En 1961, Monicelli dirige en compagnie de Fédérico Fellini, Luchino Visconti et Vittorio de Sica, un film collectif "Boccace 70" : l'épisode de Monicelli s'intitulait "Renzo et Luciana"  et fut supprimé dans la version projetée à l'étranger en dépit des protestations du réalisateur.

Dans "Les Camarades" (I Compagni, 1963), son oeuvre peut-être la plus poignante. La part de l'humour et de la caricature est effectivement des plus hésitantes dans cette évocation de la première grève ouvrière organisée à Turin, à la fin du XIX siècle. Si l'on sourit parfois c'est à cause de la tendresse dont Monicelli entoure ses personnages, de l'humanité pudique qui préside à la peinture de leurs malheurs. Mais il y a aussi dans ce sourire un goût d'amertume, qui n'est pas loin souvent de celui des larmes.

De tout ses films, celui que Mario Monicelli préfère est "L'Armée Brancaleone" (L'armata Brancaleone, 1966), dont il a lui-même affirmé qu'il constituait quelque chose de totalement nouveau dans le cinéma italien : "Personne avant moi n'avait songé à présenter le Moyen Age sous l'angle de l'ironie et du grostesque, en démystifiant la rhétorique de l'héroïsme, les chevaliers errants, les donzelles, l'amour courtois, les tournois, le langage. Personne n'avait encore mis en scène cette Italie des gueux et des va-nu-pieds. Pour ce film, j'ai dû tout inventer."

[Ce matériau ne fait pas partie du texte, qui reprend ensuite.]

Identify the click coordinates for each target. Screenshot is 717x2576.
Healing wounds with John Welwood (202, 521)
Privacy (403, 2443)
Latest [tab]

Cette chronique d'une sorte de petit Don Quichotte italien, incarné par Vittorio Gassman, est d'une originalité sans précédent, à commencer par les extraordinaires dialogues d'Age et Scarpelli, écrits dans un mélange de latin de cuisine et d'italien ancien. Cette vision grotesque du Moyen Age est d'autant plus stupéfiante qu'elle est en définitive d'une très profonde réalité. Monicelle renouvellera cet exploit avec "Brancaleone s'en va-t'aux croisades" (Brancaleone alle crociate, 1970), film dans lequel le pathétique finit par l'emporter sur la satire et où le malheureux Brancaleone, toujours aussi brillamment interprété par Gassman, livre dans les déserts de Palestine son dernier combat contre la Mort en personne : cette séquence sublime, digne de figurer dans une anthologie du fantastique, retrouve l'inspiration tragique de l'art médiéval le plus authentique. Ce film obtint sept ans plus tard le Grand Prix du Festival d'Humour de Chamrousse, ce qui permet au film de sortir en exclusivité sur les écrans parisiens.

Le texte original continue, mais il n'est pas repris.